There is plenty to like about Gradle. Plenty of bloggers have been singing its praises for build. But I see less discussion of it’s usefulness in the deployment pipeline. When in developer role, Groovy is my language of choice.. When I switch to my operations role, I prefer to stay in Groovy. Call me lazy, but I’ve never gotten as proficient with bash as I am with Groovy. Gradle provides a great way to collect and manage scripts for operations.

Gradle Advantages for ops Scripting

When your scripting, you invariably have dependencies that the script requires. Using gradle wrapper, Gradle itself and all your dependencies can be acquired for free. Whether you’re deploying to a JEE container, creating databases or emailing notifications, the bits you need are just a dependency away. The richness of Gradle plugins and the entire GDK/JDK and libraries means anything you need are right at hand.

Although I usually script without an IDE, for more sophisticated scripts, having full IDE support with code completion and refactoring can be valuable.

Continuous Deployment with Bamboo and Gradle

We’ve used Atlassian’s Bamboo for years for build and formerly used the "build plans" to also manage deployment by treating "Stages" as build/deployment. But it was always difficult handling multiple environments (QA, Staging, Production) via build plans.

Bamboo’s (v5?) formal support for Deployment projects makes true Continuous Deployment much more manageable. However, although I love Bamboo, I always felt at the mercy of the plugin developers. The bundled and third-party plugins never seem to do exactly what I want. Further, if your deployment depends on Bamboo plugins, then it’s hard to test and run manual deployments.

So these days, I use Bamboo to define environments and move the build artifacts around and have Bamboo execute Gradle tasks for the actual deployments. For example, instead of using Bamboo’s Tomcat plugin, the Gradle Cargo plugin provides more flexibility.
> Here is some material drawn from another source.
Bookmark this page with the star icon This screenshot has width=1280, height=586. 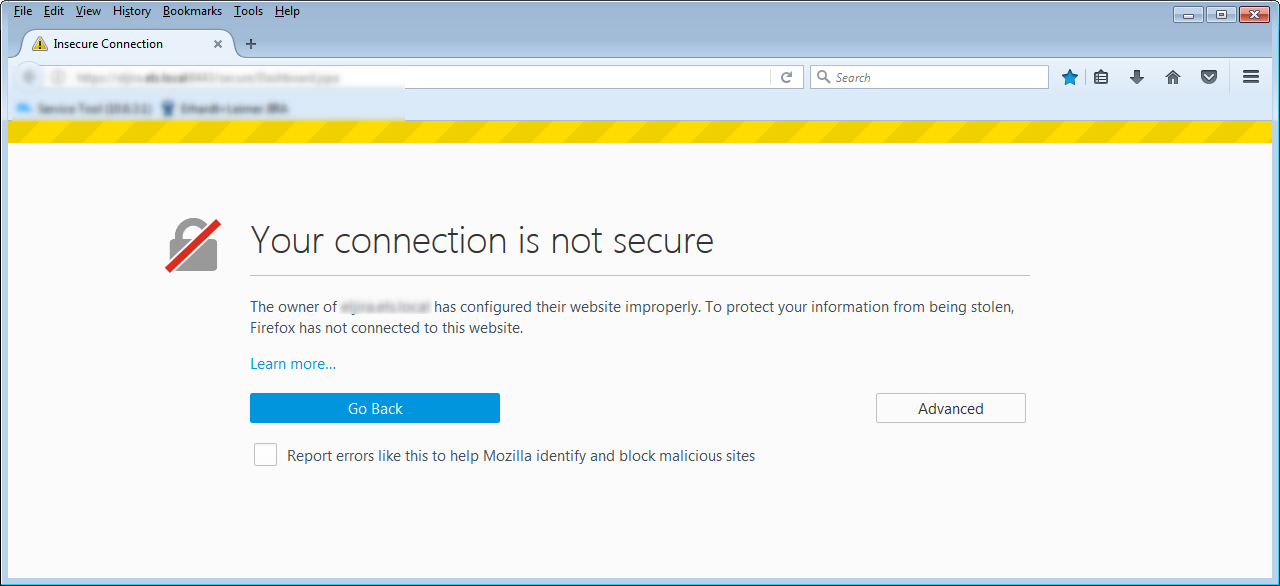tap(1069, 76)
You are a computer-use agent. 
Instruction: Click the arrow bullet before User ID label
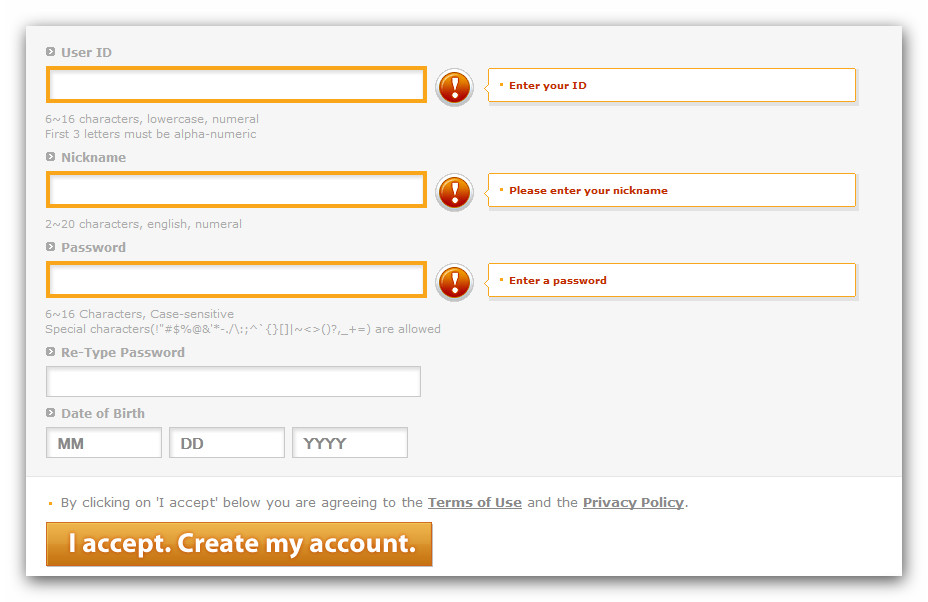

I have a special devops VCS repo with my "DevOps" gradle script and deployment related scripts. I only need Bamboo to clone the devops repo and everthing else is provided by the wrapper and dependencies. So I can run my deployments from nearly any box with almost no setup.

Gradle Rules vs Properties

One of the nice features of Gradle that I think goes under used is Rules. Most Gradle examples I see emphasize gradle properties or environment variables for configuration. Certainly, these are very useful. However, over use of properties leads to frequently grep-ing the build script for which property to set. If you run multiple tasks on one line, the number of properties gets unwieldily.

If you use rules for common parameters you can make your tasks self documenting and easier to use. As an example, I recently wanted to implement a "rolling" upgrade of a Tomcat cluster. (See earlier post on Load Balancing)

The requirements for a rolling upgrade are:

  • Put target server in "drain" mode

  • wait for active sessions to terminate

  • undeploy the app

  • deploy the new war

  • put the target back back in service.

  • repeat for each server

Each of these are relatively simple scripting tasks. Let’s take the "wait for active sessions" piece and write rule for it.

First, I hacked up tomcatsessions.groovy. This is a crude little script which uses Tomcat’s manager app to total the number of active sessions on one or more Tomcat servers. I wrote this originally to monitor the load balancing across the servers. With addition of a -w flag, it will "wait" until a given context’s active sessions reaches zero.

With this in place, I just need a gradle task to execute it. The script needs the server and context. Typically, we’d put these in properties and define them on the command line. But a rule gives us a chance to embedded the configuration in the task name. (My script also needs a manager username/password. Those should be gradle or external properties, but are hard-code in this version).

A rule can be thought of as the Gradle equivalent to Groovy’s missingMethod(). When Gradle sees a task it doesn’t recognize, it calls each rule with the task name. Each rule gets a chance to define the task dynamically. If the tasks exists afterwards, then it behaves like any other task. That is, it can be executed or referenced in a dependsOn() or extended with doLast().

So to create a rule that invokes my script and waits for zero active session, I do:

tasks.addRule("Pattern: waitFor<context>SessionsOn<server>: Stall until zero sessions on Tomcat server at /context") { String taskName ->

    def matcher = ( taskName =~ /waitFor(.*?)SessionsOn(.*)/ )
    if (matcher.matches()) {
        def (context,server) = matcher[0][1..2]

        task(type: JavaExec, taskName) {
            description "Wait for /$context Sessions on Tomcat $server to terminate"
            main = 'devops.tomcatsessions'
            classpath = sourceSets.main.runtimeClasspath

            args "-c /$context"
            args "-w"
            args "$server"
        }
    }
}

With this in place, I can:

./gradlew waitForMyAppSessionsOnMy-Server-01

If I type ./gradlew tasks I can see all my rules and their syntax without wondering which properties to set.

Using combination of properties and rules can make your build scripts more manageable and easier to read.